*NEWSBITES
Largely unnoticed, over the past few years a new technique for the enrichment of uranium has been developed – the “Silex” laser-based method. Techniques widely used now are the gaseous diffusion and gas centrifuge techniques.
Developed by Australian scientists, Silex stands for “Separation of Isotopes by Laser Excitation.” Although most details about the method are top secret, what is known is that a CO2 laser is used to irradiate uranium hexafluoride gas, which excites 235UF6 molecules. To produce both civil nuclear power and military warheads, the U-235 isotope in uranium must be beefed up or “enriched.”
According to experts, the Silex enrichment method could be 16 times more efficient then the centrifuge technique.
Global Laser Enrichment, a subsidiary of GE Hitachi Nuclear Energy, is planning to build the first commercial Silex facility in Wilmington, North Carolina. It is awaiting permission from relevant authorities.
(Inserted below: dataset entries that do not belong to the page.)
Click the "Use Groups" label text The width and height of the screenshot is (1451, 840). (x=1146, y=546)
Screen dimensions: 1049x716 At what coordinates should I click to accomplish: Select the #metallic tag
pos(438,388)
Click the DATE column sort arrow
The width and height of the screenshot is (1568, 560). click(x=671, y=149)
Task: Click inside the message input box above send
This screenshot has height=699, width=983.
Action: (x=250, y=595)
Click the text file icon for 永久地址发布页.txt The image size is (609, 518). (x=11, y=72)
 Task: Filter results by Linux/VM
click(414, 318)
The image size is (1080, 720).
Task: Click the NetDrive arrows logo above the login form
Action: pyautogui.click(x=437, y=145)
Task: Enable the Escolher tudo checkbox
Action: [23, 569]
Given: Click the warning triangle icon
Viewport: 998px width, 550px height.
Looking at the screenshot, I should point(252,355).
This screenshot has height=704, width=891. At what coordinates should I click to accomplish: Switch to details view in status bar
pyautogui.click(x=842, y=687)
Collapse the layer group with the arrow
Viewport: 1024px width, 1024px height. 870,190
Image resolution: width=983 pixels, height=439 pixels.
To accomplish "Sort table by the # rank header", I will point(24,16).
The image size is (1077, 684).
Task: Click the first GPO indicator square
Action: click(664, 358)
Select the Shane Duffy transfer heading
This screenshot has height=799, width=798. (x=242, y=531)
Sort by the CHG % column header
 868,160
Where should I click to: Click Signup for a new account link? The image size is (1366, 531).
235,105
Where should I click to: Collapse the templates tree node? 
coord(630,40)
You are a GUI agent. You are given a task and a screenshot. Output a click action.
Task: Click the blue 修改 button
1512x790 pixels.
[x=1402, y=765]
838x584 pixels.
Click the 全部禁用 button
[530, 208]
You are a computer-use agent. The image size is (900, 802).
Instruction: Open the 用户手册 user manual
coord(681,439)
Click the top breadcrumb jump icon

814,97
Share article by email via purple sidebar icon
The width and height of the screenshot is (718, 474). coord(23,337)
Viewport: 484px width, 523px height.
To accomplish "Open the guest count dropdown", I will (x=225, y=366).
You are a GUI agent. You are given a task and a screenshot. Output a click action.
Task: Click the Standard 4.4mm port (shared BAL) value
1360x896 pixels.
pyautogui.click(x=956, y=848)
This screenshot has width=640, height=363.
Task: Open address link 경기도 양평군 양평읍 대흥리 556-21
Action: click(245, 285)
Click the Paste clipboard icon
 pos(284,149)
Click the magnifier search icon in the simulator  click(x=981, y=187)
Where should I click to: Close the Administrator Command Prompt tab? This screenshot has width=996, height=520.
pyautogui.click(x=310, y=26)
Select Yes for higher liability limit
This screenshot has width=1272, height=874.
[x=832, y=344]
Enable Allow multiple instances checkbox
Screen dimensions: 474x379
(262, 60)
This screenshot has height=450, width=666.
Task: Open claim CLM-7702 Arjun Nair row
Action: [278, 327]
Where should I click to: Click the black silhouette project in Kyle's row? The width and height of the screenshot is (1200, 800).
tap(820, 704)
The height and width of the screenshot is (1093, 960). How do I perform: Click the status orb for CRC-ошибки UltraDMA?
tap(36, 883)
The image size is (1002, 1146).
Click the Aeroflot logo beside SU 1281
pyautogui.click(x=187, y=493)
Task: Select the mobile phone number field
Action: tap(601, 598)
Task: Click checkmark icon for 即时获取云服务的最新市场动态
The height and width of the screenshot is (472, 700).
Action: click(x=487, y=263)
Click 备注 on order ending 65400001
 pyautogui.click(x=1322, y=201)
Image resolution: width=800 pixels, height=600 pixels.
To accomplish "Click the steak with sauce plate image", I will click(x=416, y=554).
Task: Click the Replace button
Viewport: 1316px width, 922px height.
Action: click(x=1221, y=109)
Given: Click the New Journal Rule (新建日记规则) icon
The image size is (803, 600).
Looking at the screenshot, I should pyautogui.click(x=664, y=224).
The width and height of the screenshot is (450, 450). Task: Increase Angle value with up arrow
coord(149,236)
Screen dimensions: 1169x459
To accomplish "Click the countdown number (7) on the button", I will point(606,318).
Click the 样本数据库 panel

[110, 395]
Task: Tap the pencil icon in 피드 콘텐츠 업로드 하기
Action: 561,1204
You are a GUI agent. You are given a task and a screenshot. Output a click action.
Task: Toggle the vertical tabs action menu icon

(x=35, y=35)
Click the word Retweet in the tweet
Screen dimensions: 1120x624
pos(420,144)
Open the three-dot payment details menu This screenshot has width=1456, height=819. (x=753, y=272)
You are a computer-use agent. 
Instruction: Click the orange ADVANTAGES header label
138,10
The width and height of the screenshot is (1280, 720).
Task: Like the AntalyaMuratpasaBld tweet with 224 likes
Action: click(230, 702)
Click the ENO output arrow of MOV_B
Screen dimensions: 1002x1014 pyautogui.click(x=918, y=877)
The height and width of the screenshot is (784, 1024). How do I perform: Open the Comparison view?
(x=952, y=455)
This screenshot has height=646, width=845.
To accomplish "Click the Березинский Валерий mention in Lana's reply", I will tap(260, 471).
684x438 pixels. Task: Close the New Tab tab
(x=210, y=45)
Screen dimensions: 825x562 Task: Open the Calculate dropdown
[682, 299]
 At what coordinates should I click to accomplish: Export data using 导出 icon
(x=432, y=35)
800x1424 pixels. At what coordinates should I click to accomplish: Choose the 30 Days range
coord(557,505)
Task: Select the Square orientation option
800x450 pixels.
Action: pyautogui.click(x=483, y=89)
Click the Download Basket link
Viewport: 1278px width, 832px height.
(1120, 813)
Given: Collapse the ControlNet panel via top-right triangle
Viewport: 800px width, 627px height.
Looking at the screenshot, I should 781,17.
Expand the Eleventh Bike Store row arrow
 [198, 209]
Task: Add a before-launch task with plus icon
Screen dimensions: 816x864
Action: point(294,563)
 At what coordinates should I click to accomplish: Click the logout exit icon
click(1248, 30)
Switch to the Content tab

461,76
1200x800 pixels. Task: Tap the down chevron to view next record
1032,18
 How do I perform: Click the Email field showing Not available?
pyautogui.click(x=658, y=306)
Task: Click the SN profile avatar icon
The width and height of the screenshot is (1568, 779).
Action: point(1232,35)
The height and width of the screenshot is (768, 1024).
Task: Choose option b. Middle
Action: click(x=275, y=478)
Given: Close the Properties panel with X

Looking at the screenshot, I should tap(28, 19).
Global Laser expects to receive the green light some time this year.
Laser enrichment is controversial among experts because it lowers the technical hurdles needed to build atomic weapons and could spur proliferation of weapons-grade material. Because the laser enrichment technique is less elaborate than the centrifuge method it does not require as large a facility – in fact, according to Global Laser Enrichment, a Silex facility takes up 75% less volume than a comparable centrifugal one.
This makes detection of secret facilities by spy satellites a much greater challenge. And because the laser method uses substantially less energy, the thermal clues that can give away the presence of a secret facility are harder to pinpoint.
The lower cost of the Silex method for enriching the uranium used in fuel rods is in itself a huge selling point, says American physicist Francis Slakey of Georgetown University in Washington D.C. He calculates that costs would be halved, which would mean that the average American’s monthly electricity bill could be lower by 66 cents assuming that savings were passed on to consumers.
However, professional associations of both American and German physicists have warned of the dangers of unchecked use of the Silex method. Professor Wolfgang Sander, president of the German Physical Society (DPG), said that “the risks tied to the Silex method must be examined more closely. Making the technology to produce nuclear weapons widely available has to be avoided under all circumstances.”